Balcani, Italia | | Unione europea
Il diario. Giorno 7. Novi Sad – Belgrado
Dopo una settimana di viaggio i partecipanti a "Danubio, l’Europa si incontra" sono arrivati a Belgrado. Domani l’apertura della conferenza programmata nella capitale della Serbia.
Ore 10
Belgrado: la fortezza di Kalemegdan, che in turco significa "campo di battaglia", veglia sulla confluenza di Danubio e Sava. E’ proprio là che il battello dell’Osservatorio è diretto per l’ultima fatica fluviale di questo viaggio iniziato ormai una settimana fa.

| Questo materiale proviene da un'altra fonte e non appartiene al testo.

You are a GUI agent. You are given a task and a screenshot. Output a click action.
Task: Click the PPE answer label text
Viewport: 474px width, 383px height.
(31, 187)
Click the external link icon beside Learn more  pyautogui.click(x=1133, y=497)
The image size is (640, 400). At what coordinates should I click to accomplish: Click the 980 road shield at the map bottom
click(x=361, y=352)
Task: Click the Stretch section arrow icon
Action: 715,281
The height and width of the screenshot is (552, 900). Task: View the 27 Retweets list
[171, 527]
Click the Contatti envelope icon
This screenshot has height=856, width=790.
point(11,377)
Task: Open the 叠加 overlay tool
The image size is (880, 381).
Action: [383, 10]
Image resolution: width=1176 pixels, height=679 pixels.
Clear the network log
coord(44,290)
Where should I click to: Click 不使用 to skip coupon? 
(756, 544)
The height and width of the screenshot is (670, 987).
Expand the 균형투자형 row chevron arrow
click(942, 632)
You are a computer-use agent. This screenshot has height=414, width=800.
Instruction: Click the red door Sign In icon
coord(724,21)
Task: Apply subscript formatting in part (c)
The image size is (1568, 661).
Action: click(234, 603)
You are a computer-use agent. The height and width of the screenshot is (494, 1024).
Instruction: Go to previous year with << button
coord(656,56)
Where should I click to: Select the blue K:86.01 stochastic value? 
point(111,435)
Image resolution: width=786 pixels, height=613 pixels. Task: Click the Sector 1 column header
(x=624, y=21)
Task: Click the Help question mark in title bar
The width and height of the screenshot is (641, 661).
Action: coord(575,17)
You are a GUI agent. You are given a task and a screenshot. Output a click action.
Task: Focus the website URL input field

Lasciamo Novi Sad a malincuore. Un ultimo sguardo al ponte di barche là in fondo, aperto soltanto durante la notte per consentire il passaggio delle chiatte che seguono la corrente del grande fiume, e poi di nuovo a bordo del Gyor, la nave battente bandiera ungherese che ci ha condotti fino qui. A destra e a sinistra gli altri due ponti, bersagli dei raid Nato nella primavera 1999 e oggi ricostruiti.
Ore 13
Ultime fotografie, ultime riprese video a documentare l’andamento dei giorni. Il paesaggio intorno è bellissimo, così come il tempo atmosferico. Il sole saluta il percorso del Gyor verso la nuova Europa. Da un lato, verso destra guardando a prua, la costa si increspa e si fa rocciosa, ricordando le pareti di un canyon in miniatura. Dall’altra la solita foresta che va a fare il bagno in Danubio, i soliti pescatori solitari sulle loro barche a remi, le casette di legno che sfidano la piena del fiume. La giornata di oggi è dedicata al trasferimento. Niente conferenze, niente seminari. I partecipanti, ormai una settantina, ne approfittano per scambiarsi gli indirizzi e le email, chiacchierano di questi ultimi giorni di viaggio. Il passaggio, violento, da Vukovar, luogo del silenzio, dove la "guerra dei dieci anni" ebbe inizio, a Novi Sad, città soltanto sfiorata dalle bombe umanitarie di quattro anni fa.
Ore 15
Kalemegdan, il "campo di battaglia", è proprio davanti a noi. Il Gyor si appoggia al molo: è la sua ultima fatica. Le bandiere colorate della pace e di Legambiente, il grande striscione dell’Osservatorio, sono subito ammainate. La festa è finita. Ma c’è chi rilancia: e se il prossimo anno il viaggio continuasse fino al mar Nero? Proposta azzardata, ma chissà che non si accetti la sfida. Ad accoglierci c’è una delegazione in costume tradizionale, montenegrino e serbo, un sorso di rakjia, un boccone di pane e sale. Un vivace quanto stonato ensemble di ottoni strombazza melodie balcaniche. Civic Initiative, partner dell’Osservatorio in terra serba, ha fatto un buon lavoro
Ore 23
Il Platò è un locale nel centro di Belgrado. Qui si ritrovano gli studenti dell’università – la facoltà di filosofia si trova a pochi passi – e ai tempi di Milosevic era il luogo del dissenso, degli intellettuali che osavano affrontare il regime. Eppure, mi spiegano, lui, il duce della grande Serbia, se ne fregava. Il potere si muoveva più in alto, a volte invisibile a volte, ma molto più raramente, violento.Sul palco, ricavato sopra l’ingresso della libreria annessa al Platò, c’è un gruppo che suona musica jazz, gli avventori chiacchierano all’aperto immersi in morbide poltrone rosse. Mi metto a sfogliare un libro: caricature di Milosevic. L’autore è un importante fumettista serbo. Il suo più grande estimatore? Proprio lui, Slobo.
Ore 24
Domani sarà un giorno intenso. Per la conferenza finale di venerdì e sabato l’appuntamento è al Sava Centar, ai margini di Novi Beograd, popoloso sobborgo della capitale serba.